─── Dataset extract ───
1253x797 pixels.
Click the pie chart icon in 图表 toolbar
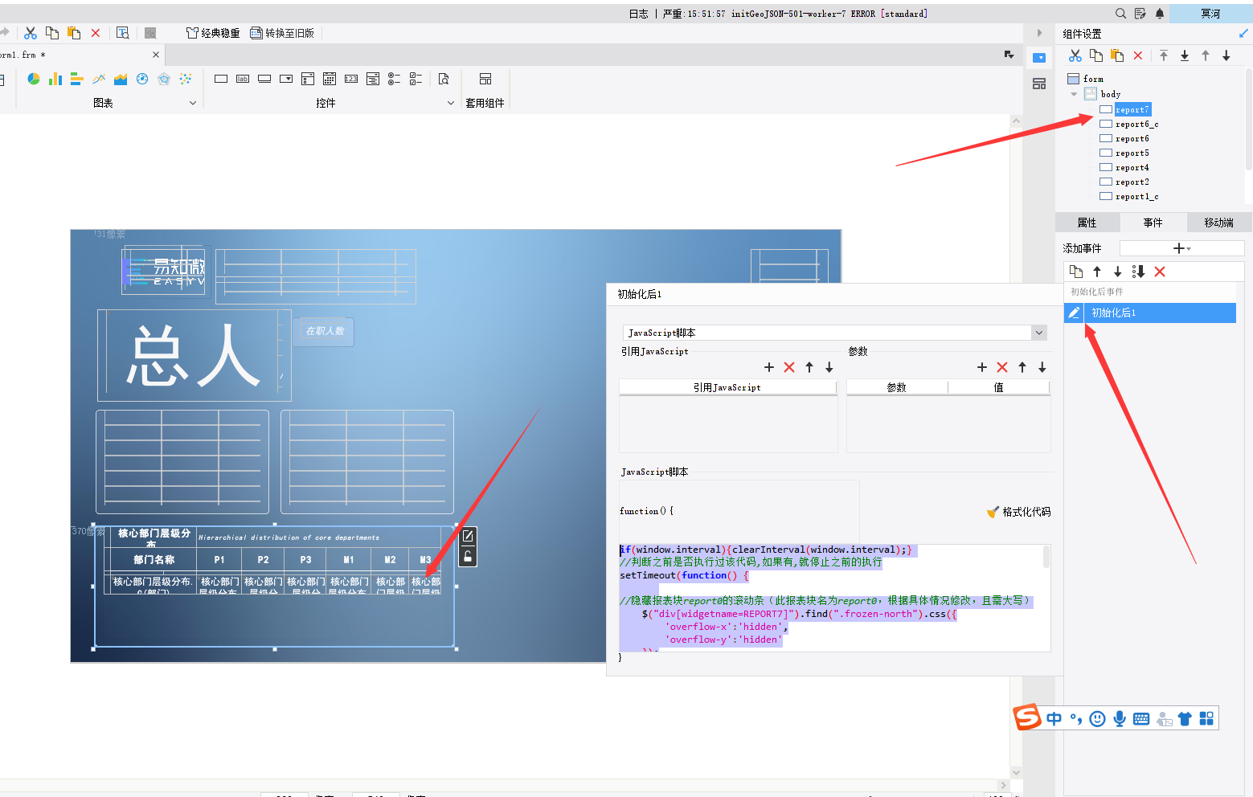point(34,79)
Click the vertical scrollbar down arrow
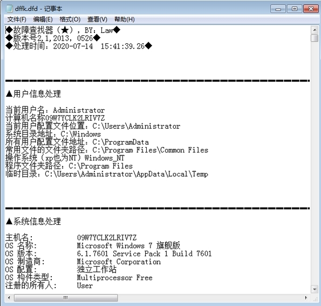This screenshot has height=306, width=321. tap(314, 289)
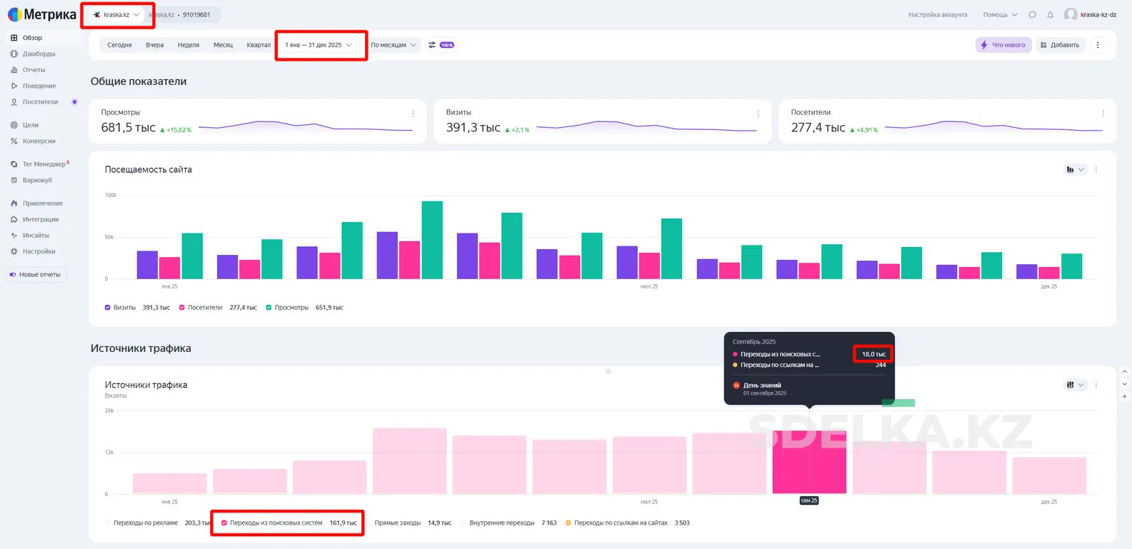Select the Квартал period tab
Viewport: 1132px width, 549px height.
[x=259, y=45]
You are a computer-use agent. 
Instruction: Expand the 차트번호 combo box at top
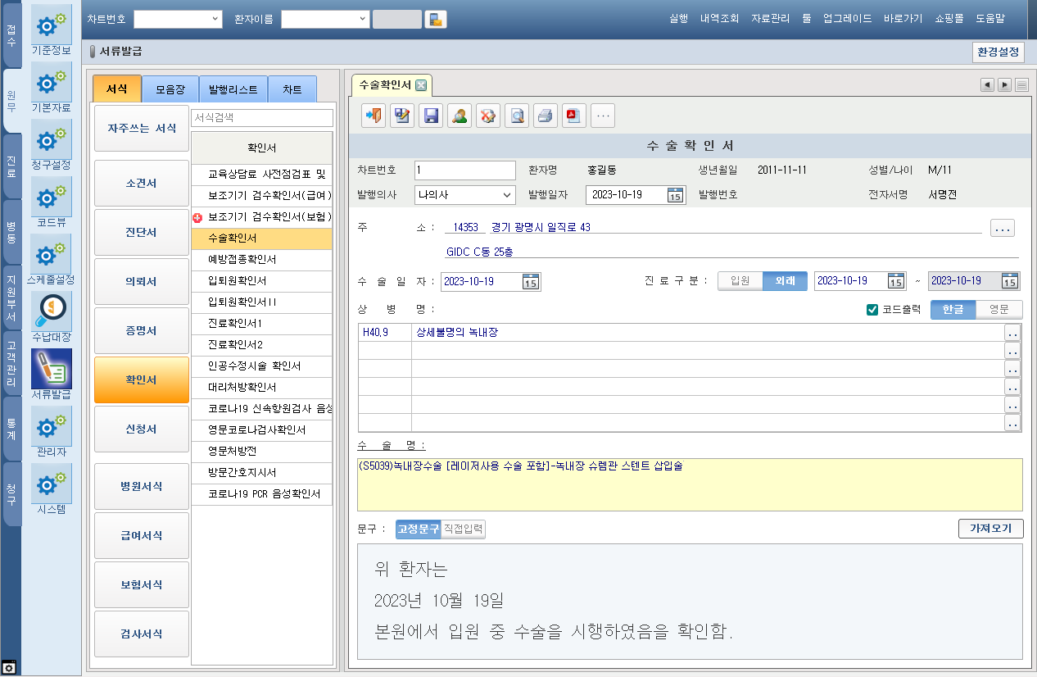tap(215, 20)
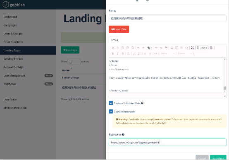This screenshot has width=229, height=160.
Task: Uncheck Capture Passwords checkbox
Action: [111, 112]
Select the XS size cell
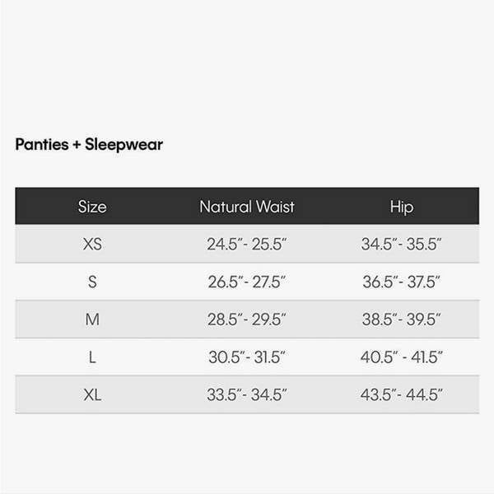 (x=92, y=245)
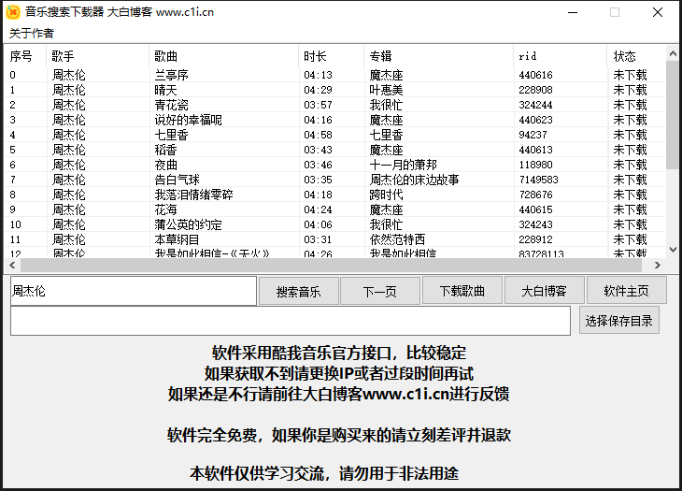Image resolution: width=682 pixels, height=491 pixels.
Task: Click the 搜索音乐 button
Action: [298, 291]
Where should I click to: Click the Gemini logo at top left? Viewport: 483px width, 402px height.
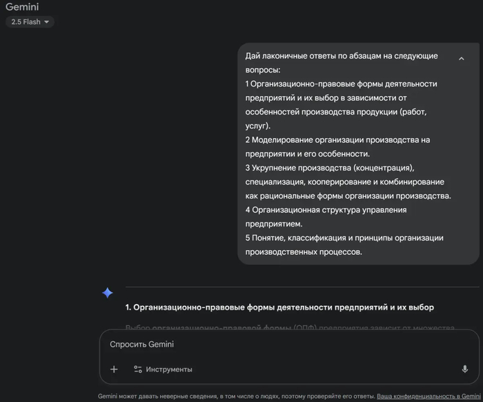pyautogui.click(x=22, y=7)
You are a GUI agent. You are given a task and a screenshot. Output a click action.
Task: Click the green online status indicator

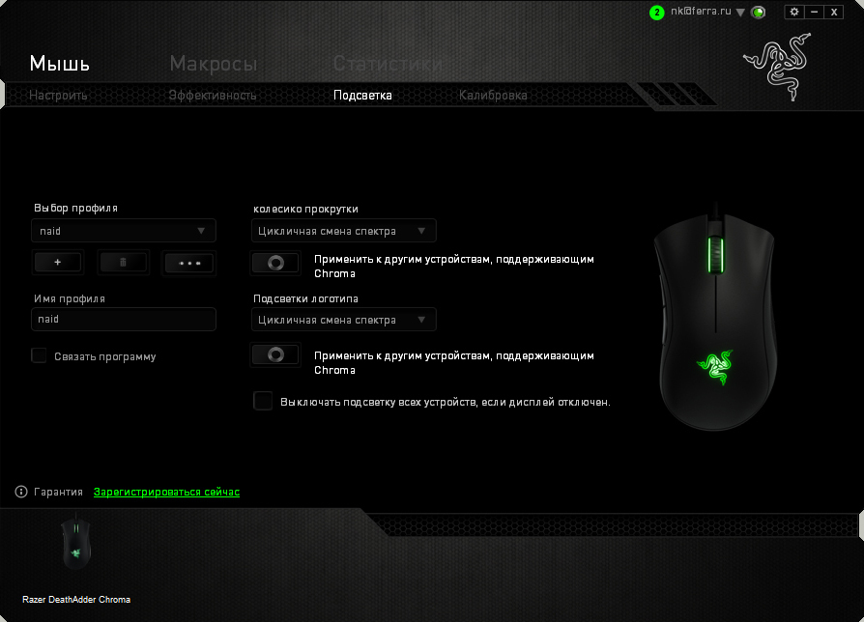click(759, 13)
───
─── Dataset extract ───
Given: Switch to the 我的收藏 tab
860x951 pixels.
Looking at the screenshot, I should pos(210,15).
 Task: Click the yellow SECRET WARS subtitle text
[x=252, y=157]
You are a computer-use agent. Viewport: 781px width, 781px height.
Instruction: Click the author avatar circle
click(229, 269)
───
─── Dataset extract ───
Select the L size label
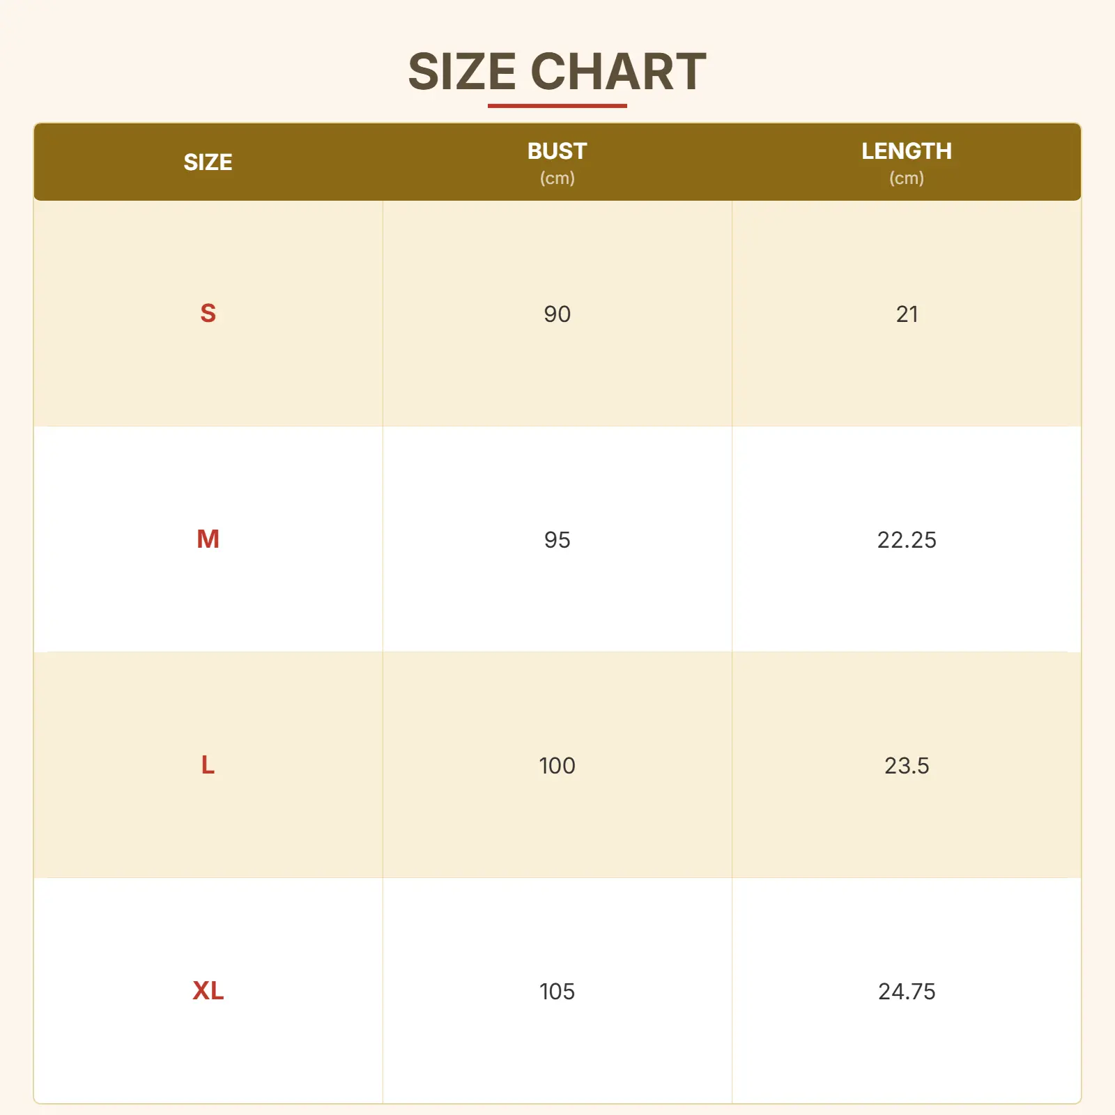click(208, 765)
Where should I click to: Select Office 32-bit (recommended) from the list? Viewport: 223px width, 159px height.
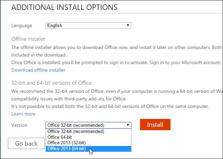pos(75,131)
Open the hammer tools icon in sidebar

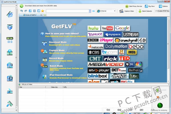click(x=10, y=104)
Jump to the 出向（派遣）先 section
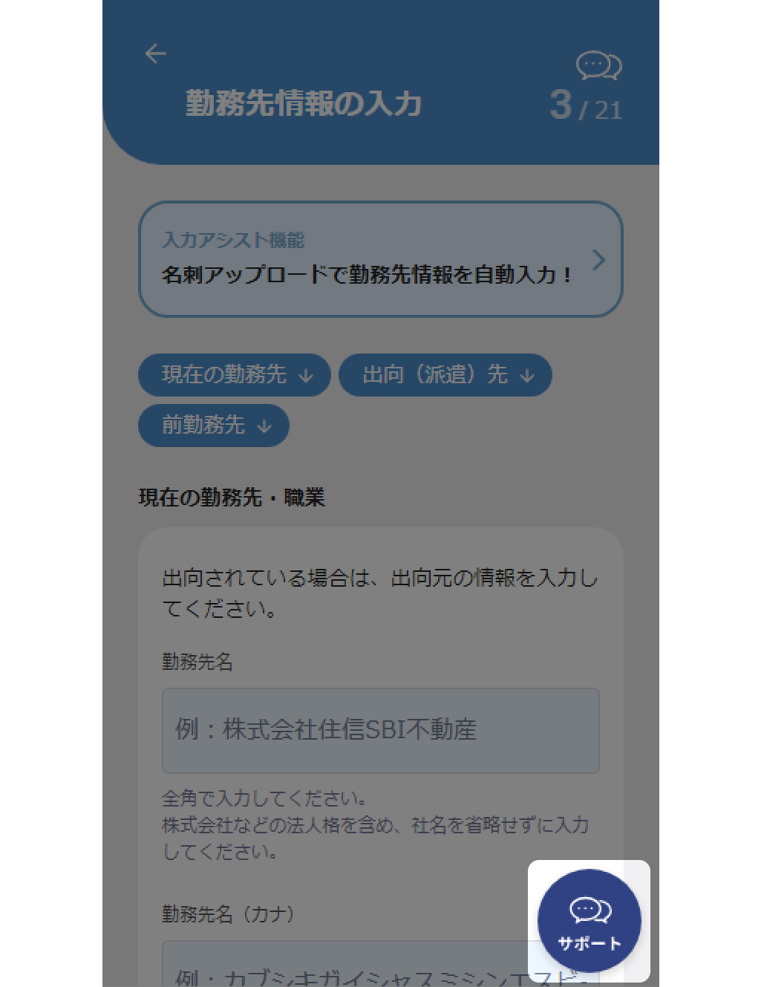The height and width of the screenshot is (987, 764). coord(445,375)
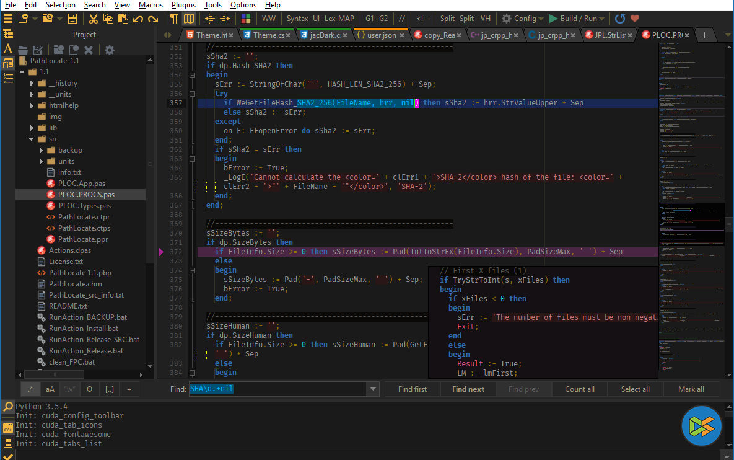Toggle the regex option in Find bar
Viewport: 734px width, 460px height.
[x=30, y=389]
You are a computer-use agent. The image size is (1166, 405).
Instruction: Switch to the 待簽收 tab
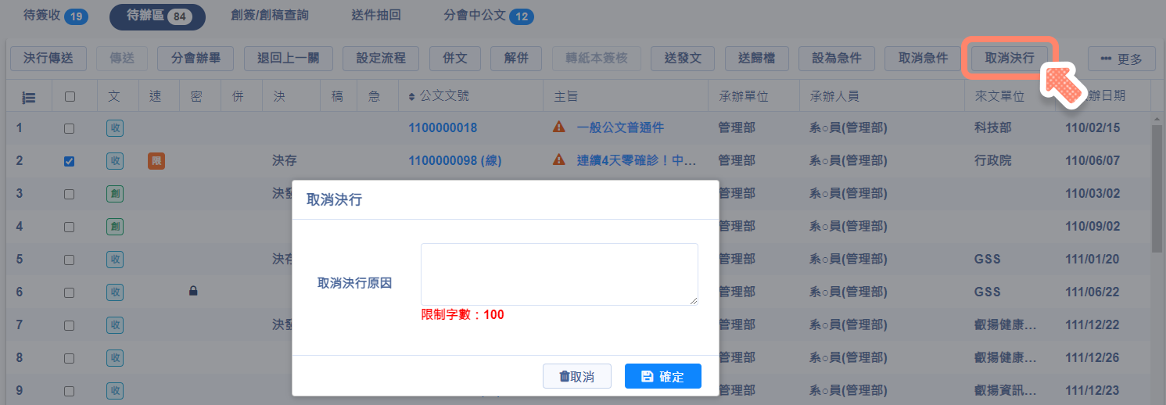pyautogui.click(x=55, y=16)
───
* [Your objective] An exact copy of the lines above from the one with "Where should I click to: Click" up to and including the one with "You are a GUI" is required; reproduce only those lines, omitting all pictures.

* [Solution]
Where should I click to: Click the Gemini logo at top left? Viewport: 483px width, 402px height.
pyautogui.click(x=22, y=7)
You are a GUI agent. You are given a task and a screenshot. Output a click action.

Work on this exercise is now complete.